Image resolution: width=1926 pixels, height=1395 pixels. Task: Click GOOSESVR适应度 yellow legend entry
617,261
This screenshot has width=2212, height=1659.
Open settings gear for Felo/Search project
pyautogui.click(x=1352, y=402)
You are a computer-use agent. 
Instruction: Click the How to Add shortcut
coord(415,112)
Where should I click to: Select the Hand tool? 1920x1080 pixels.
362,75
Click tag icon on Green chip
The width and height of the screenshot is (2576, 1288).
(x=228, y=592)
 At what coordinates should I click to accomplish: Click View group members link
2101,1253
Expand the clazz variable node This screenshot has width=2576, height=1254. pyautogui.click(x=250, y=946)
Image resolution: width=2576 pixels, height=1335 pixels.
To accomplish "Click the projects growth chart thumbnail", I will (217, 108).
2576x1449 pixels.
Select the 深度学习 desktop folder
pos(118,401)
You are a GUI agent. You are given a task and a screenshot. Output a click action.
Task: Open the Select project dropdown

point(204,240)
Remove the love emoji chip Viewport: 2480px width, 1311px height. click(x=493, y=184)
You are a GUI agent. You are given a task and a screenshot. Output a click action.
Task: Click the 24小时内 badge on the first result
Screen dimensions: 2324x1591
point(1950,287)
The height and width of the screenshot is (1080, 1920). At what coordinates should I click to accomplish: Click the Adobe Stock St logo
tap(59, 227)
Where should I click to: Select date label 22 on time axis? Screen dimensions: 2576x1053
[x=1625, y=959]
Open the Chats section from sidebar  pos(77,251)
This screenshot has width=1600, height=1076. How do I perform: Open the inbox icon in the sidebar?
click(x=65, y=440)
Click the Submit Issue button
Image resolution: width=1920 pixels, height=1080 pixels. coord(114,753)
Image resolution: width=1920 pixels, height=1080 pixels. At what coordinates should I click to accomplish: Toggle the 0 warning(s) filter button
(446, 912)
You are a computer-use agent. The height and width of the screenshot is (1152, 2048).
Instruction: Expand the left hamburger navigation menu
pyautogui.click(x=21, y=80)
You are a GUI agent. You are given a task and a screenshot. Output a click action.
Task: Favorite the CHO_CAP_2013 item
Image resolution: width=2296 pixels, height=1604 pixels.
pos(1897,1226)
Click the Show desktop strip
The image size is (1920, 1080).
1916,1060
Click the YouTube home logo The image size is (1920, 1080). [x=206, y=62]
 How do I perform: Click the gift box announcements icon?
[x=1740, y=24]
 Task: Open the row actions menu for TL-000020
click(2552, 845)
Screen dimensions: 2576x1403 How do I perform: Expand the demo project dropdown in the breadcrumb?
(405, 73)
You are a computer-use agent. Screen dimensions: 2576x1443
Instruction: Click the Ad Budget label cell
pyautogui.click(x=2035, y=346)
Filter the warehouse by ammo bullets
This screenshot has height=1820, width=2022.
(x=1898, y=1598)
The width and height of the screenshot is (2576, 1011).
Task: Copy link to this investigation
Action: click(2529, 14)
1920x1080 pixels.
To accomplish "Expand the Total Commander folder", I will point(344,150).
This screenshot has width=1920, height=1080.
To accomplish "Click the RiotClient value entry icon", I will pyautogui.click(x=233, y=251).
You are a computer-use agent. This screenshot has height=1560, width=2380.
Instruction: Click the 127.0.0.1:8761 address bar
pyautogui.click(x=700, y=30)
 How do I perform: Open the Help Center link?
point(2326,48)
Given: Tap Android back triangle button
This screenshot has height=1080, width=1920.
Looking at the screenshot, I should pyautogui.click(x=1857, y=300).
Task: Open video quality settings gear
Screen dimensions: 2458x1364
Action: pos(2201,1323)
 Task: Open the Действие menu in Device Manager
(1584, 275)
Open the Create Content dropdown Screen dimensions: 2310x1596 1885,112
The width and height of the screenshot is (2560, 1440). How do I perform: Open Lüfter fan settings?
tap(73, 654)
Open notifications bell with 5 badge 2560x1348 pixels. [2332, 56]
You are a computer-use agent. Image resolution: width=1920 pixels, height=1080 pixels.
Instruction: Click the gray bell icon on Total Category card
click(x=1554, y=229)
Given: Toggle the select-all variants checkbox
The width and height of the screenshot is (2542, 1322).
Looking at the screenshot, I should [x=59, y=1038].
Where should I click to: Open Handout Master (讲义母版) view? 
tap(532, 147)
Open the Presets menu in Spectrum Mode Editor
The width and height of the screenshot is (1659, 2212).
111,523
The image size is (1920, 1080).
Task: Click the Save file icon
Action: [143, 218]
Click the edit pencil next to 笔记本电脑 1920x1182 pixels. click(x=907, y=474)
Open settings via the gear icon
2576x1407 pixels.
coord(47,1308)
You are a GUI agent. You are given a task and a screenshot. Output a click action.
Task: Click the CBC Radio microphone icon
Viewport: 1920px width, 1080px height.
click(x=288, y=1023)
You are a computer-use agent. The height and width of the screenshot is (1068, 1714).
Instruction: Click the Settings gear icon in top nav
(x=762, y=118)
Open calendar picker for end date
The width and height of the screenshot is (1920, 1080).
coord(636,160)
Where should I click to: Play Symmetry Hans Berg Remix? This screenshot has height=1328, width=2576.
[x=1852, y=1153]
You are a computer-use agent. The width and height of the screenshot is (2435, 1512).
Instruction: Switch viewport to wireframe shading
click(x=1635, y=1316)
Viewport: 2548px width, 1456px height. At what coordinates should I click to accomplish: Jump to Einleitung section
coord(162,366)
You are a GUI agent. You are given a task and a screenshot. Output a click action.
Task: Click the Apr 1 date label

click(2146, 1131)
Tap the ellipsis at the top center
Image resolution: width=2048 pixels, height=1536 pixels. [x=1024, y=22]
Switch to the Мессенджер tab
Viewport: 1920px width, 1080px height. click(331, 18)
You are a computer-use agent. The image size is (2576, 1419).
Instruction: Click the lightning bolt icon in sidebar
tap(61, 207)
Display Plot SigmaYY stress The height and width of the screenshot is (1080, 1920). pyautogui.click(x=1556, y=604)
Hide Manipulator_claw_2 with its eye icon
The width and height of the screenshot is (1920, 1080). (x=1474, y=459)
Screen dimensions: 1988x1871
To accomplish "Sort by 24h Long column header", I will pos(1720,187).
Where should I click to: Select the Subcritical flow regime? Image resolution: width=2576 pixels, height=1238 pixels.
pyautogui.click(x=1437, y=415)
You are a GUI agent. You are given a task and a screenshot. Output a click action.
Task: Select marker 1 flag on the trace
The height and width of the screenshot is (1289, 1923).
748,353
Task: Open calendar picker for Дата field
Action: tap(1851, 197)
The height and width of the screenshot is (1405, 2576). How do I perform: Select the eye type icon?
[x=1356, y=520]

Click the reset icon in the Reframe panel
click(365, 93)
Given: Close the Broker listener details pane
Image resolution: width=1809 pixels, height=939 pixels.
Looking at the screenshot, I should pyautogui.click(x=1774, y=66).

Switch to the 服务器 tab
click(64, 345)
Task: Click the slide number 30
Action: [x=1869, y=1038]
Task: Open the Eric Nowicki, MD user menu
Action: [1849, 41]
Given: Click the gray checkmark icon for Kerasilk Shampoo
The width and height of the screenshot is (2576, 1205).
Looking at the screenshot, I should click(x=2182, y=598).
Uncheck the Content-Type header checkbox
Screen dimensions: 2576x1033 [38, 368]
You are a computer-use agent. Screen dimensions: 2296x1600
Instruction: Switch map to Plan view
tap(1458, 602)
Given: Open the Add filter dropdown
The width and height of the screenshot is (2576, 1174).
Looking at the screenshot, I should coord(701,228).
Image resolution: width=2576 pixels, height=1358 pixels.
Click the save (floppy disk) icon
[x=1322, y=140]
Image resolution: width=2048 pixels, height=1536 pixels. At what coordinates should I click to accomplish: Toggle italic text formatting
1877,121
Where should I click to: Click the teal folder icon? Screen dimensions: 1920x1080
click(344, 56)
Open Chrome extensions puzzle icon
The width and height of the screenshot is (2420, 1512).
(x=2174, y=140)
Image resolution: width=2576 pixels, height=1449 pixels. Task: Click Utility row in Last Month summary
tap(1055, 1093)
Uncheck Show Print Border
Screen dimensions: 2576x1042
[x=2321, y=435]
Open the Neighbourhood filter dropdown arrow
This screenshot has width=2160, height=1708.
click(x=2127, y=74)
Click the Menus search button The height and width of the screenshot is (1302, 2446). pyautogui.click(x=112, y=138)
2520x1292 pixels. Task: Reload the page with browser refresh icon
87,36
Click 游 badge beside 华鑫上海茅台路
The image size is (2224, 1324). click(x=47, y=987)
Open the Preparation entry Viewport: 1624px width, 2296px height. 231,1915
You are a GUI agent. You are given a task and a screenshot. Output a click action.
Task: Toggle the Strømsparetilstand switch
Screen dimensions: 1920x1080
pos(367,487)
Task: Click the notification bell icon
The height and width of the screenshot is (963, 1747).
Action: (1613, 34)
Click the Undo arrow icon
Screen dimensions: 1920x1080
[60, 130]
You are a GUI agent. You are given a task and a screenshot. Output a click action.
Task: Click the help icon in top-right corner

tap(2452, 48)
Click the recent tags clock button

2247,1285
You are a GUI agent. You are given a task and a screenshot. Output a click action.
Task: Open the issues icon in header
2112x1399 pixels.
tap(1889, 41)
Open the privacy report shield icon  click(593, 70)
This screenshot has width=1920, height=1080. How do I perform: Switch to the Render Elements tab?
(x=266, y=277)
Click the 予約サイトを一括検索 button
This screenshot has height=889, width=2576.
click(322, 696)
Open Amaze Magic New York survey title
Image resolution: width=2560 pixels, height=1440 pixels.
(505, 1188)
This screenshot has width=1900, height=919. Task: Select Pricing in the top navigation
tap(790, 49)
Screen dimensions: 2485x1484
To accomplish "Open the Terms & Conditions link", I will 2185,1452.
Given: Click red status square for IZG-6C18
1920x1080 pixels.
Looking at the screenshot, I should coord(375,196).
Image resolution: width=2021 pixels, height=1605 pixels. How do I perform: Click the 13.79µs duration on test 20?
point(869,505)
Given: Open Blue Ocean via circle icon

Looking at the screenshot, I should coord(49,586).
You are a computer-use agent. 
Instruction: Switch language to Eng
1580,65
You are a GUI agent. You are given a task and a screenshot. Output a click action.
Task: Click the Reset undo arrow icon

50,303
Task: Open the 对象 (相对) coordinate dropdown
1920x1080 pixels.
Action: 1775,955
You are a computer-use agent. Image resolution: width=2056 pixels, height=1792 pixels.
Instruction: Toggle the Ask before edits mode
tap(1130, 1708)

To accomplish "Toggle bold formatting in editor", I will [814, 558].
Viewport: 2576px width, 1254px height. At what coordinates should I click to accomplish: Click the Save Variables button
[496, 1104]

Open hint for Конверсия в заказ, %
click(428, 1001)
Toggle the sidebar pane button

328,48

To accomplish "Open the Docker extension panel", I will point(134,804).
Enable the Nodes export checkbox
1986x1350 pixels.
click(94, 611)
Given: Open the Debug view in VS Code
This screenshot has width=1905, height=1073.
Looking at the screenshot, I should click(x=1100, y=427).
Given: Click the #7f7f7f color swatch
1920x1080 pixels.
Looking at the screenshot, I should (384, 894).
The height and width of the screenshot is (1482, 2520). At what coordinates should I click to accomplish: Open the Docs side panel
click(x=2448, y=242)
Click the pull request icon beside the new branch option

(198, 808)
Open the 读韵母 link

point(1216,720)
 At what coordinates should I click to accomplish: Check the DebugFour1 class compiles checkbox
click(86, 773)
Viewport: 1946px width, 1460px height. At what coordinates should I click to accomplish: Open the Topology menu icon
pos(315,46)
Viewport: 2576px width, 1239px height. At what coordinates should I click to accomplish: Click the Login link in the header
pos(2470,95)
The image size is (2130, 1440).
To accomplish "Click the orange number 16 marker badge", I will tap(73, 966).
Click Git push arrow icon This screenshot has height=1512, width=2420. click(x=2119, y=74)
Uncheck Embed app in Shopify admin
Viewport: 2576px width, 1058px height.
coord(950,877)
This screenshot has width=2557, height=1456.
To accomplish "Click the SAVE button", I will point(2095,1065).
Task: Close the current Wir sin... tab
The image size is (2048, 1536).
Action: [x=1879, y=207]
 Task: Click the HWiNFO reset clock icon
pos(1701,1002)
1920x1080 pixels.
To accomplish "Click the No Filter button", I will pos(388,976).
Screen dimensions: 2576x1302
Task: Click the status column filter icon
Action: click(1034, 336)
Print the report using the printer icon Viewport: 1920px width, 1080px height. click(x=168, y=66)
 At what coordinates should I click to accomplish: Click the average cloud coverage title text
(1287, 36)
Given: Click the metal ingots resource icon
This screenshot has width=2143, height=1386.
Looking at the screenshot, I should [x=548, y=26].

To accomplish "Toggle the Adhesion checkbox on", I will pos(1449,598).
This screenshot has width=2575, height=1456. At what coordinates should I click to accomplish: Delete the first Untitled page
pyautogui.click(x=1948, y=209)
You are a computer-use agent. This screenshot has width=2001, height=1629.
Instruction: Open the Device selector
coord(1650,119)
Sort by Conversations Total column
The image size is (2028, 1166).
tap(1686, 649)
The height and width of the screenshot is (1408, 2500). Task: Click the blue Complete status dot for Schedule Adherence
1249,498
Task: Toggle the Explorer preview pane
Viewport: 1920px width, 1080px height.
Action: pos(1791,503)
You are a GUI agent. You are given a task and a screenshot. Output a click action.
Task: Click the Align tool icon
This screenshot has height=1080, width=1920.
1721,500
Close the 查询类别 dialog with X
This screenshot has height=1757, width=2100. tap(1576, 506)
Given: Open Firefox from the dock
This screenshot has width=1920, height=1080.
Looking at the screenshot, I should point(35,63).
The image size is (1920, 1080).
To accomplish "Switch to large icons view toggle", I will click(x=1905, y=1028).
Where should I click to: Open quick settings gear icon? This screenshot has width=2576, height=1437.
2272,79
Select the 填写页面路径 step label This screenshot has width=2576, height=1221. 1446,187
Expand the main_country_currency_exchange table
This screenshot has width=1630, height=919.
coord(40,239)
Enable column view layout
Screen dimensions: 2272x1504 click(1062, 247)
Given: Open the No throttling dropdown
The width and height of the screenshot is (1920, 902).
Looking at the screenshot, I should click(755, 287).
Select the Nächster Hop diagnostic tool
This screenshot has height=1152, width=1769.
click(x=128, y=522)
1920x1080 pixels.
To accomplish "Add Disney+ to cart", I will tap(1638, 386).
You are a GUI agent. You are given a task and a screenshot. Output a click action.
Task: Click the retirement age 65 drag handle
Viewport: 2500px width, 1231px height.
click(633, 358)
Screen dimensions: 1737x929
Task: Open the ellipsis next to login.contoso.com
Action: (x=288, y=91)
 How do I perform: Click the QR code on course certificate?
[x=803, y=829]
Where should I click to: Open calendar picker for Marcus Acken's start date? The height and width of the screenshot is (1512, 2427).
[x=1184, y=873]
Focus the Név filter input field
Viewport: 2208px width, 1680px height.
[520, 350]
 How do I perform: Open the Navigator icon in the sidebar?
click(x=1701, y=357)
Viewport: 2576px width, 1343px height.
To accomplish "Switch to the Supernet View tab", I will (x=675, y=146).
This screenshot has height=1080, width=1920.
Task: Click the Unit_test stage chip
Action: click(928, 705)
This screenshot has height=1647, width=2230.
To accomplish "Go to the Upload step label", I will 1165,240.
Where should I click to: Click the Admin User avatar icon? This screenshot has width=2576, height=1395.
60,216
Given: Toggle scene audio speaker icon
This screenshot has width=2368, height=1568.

************

# Brief
If a line in the entries contains "from", copy it.

# Task result
Open the Chats section from sidebar  pos(77,251)
Given: Open Firefox from the dock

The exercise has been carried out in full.